### Dataset records
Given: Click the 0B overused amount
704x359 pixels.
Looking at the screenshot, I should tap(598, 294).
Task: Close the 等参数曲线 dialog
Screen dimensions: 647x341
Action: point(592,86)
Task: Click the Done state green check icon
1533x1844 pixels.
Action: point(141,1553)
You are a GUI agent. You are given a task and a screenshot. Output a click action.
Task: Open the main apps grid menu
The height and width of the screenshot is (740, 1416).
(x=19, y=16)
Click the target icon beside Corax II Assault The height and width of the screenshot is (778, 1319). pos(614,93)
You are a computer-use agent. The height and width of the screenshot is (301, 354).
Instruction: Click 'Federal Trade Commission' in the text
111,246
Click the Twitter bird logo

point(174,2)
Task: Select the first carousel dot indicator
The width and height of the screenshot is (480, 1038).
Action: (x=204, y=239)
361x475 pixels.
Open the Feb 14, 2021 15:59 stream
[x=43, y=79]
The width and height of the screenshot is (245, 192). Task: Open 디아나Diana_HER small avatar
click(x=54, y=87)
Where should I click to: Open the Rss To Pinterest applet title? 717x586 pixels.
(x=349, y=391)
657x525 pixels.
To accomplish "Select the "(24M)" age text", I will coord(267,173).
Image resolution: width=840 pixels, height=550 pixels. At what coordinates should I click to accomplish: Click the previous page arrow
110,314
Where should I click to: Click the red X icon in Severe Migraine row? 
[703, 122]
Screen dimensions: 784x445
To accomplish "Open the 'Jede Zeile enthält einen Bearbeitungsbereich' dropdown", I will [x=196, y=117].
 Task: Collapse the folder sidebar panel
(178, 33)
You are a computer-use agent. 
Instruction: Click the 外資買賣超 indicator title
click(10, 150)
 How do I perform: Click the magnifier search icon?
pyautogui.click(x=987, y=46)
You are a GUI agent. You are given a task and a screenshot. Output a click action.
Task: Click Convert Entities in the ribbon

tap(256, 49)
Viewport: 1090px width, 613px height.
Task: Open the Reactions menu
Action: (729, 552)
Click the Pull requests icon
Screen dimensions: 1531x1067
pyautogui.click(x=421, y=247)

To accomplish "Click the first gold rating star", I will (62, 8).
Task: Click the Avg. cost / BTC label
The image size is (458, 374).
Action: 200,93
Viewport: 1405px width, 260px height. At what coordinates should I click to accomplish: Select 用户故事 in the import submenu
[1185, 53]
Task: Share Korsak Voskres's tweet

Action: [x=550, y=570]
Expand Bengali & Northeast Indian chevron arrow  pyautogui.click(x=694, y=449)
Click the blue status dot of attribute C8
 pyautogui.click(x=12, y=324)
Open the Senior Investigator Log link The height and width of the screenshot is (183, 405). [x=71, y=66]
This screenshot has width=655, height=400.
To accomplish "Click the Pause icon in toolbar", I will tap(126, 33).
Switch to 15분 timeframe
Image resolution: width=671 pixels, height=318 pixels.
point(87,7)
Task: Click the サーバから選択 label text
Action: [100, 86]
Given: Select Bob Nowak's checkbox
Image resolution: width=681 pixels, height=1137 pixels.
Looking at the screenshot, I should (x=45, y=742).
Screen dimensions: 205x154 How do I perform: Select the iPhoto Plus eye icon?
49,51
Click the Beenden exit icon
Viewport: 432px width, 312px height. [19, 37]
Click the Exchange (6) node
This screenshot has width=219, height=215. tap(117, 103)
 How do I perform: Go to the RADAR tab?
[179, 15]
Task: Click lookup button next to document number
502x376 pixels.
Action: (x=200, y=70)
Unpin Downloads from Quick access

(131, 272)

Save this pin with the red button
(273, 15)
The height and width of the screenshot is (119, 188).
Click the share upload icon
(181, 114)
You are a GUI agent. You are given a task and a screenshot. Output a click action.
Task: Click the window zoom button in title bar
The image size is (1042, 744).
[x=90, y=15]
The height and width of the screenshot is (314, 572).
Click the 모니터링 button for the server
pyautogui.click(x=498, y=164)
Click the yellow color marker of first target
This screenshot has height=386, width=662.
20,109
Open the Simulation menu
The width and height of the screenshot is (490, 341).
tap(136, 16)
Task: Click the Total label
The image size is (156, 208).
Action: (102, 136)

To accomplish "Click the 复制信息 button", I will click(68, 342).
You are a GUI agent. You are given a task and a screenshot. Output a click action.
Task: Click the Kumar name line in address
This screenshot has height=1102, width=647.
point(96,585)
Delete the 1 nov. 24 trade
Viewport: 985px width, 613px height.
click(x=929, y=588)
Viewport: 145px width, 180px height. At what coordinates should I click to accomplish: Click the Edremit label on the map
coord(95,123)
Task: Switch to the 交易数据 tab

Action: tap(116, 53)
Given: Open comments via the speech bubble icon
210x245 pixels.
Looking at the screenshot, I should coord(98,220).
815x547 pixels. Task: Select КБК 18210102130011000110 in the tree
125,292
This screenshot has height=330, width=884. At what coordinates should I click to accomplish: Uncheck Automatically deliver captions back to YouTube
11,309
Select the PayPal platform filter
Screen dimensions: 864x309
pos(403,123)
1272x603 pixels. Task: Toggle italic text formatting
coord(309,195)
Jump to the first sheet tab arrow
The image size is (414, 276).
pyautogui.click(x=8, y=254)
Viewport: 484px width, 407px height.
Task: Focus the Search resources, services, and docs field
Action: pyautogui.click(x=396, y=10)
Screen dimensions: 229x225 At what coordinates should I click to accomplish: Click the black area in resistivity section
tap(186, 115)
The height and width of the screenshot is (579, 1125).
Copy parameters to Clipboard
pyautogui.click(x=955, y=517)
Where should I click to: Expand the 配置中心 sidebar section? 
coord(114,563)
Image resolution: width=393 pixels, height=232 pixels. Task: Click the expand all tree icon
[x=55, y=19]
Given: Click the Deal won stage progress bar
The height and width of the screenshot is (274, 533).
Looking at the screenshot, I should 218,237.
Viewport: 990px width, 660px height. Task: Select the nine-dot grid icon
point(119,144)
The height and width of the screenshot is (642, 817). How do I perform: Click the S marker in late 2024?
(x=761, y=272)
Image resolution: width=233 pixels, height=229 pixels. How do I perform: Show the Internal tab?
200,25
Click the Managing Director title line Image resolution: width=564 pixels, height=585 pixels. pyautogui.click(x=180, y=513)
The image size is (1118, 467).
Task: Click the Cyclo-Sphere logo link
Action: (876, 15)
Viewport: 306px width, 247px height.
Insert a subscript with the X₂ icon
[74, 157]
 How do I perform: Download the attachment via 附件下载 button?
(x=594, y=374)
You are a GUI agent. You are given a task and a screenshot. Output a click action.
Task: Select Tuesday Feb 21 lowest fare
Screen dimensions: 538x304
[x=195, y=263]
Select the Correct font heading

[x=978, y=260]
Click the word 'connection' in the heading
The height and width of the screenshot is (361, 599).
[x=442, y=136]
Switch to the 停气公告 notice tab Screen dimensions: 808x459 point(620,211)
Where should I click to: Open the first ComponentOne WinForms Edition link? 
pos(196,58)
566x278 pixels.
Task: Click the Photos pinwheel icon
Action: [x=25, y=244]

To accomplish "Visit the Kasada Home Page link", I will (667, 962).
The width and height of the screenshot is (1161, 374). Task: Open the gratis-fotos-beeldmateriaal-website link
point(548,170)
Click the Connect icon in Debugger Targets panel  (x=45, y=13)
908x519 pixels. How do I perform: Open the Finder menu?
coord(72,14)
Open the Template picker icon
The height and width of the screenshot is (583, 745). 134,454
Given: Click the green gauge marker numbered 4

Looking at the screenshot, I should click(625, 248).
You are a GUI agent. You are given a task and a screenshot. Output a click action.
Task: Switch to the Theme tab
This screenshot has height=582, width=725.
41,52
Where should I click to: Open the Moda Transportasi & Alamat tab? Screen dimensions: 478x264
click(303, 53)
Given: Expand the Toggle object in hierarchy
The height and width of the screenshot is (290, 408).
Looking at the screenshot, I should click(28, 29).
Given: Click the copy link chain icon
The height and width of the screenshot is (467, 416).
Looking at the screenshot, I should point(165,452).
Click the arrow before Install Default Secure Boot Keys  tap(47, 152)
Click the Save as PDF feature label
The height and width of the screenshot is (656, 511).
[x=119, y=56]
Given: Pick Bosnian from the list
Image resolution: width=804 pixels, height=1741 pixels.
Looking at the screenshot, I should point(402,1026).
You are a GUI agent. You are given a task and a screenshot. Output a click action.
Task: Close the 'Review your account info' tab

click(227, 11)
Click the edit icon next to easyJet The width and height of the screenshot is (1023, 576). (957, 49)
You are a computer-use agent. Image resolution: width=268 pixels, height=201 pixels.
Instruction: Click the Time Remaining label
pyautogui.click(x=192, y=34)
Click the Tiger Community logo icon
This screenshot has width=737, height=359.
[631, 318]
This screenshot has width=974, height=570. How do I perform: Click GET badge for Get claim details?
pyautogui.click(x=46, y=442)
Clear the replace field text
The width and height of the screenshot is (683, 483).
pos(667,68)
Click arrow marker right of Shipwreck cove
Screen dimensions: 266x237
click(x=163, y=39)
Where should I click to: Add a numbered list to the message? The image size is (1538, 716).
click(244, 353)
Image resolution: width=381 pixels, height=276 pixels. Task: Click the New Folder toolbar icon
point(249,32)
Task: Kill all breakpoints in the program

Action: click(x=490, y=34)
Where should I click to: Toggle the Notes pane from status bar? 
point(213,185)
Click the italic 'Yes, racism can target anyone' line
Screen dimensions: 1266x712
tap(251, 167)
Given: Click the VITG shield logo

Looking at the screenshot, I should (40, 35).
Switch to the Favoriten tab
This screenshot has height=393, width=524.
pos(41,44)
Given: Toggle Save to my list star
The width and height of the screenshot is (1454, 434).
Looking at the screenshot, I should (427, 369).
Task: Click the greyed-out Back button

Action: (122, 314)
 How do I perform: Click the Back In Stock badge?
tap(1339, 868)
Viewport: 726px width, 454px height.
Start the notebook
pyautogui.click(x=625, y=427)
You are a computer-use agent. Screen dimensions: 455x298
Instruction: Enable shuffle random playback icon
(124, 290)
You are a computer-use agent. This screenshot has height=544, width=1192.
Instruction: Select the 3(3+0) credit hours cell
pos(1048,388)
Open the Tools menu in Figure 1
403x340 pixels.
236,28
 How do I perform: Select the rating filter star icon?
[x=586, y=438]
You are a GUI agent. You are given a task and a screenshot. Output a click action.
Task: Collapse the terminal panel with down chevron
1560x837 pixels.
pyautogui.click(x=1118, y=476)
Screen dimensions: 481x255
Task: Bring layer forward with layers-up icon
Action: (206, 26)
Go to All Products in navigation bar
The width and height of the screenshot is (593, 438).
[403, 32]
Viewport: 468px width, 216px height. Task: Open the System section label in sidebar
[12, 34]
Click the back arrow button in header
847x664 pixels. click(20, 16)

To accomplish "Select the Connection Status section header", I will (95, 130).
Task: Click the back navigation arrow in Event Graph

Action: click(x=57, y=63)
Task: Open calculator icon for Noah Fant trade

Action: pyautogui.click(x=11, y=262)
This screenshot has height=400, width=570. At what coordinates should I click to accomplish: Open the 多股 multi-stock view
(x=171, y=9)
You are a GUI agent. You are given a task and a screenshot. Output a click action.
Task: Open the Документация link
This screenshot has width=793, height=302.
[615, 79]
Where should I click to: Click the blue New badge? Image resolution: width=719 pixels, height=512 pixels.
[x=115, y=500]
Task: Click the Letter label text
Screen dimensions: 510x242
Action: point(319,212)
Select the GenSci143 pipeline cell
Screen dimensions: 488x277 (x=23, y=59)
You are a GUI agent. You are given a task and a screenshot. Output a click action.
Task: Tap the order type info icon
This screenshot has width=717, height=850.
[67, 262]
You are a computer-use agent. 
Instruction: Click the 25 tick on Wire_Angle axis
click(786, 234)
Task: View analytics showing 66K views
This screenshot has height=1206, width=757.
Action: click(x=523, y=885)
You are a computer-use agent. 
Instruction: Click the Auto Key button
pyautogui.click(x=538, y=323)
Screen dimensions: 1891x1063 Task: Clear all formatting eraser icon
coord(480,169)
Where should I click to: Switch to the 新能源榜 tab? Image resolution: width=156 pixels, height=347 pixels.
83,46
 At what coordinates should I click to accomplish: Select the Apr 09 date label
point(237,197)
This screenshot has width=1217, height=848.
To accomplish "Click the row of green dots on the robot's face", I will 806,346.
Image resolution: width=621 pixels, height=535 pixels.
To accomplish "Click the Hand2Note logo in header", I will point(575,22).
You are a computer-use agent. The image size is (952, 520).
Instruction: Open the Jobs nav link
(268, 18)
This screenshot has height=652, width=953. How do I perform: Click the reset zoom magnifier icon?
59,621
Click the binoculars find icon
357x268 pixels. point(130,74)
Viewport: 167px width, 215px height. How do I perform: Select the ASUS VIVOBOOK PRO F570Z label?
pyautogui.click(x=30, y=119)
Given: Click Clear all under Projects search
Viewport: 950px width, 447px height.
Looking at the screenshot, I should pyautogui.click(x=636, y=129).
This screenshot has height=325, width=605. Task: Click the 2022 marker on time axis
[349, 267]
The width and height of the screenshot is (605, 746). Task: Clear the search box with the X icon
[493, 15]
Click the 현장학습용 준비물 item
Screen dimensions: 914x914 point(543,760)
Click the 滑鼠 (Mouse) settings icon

### What you need to do
Going down the listing above, begin printing at the line with "The height and width of the screenshot is (314, 572)." and finish with the line with "Jump to the first sheet tab arrow", exactly as they appear.

### Solution
The height and width of the screenshot is (314, 572).
Click the 모니터링 button for the server
pyautogui.click(x=498, y=164)
Click the yellow color marker of first target
This screenshot has height=386, width=662.
20,109
Open the Simulation menu
The width and height of the screenshot is (490, 341).
tap(136, 16)
Task: Click the Total label
The image size is (156, 208).
Action: (102, 136)

To accomplish "Click the 复制信息 button", I will click(68, 342).
You are a GUI agent. You are given a task and a screenshot. Output a click action.
Task: Click the Kumar name line in address
This screenshot has height=1102, width=647.
point(96,585)
Delete the 1 nov. 24 trade
Viewport: 985px width, 613px height.
click(x=929, y=588)
Viewport: 145px width, 180px height. At what coordinates should I click to accomplish: Click the Edremit label on the map
coord(95,123)
Task: Switch to the 交易数据 tab

Action: tap(116, 53)
Given: Open comments via the speech bubble icon
210x245 pixels.
Looking at the screenshot, I should coord(98,220).
815x547 pixels. Task: Select КБК 18210102130011000110 in the tree
125,292
This screenshot has height=330, width=884. At what coordinates should I click to accomplish: Uncheck Automatically deliver captions back to YouTube
11,309
Select the PayPal platform filter
Screen dimensions: 864x309
pos(403,123)
1272x603 pixels. Task: Toggle italic text formatting
coord(309,195)
Jump to the first sheet tab arrow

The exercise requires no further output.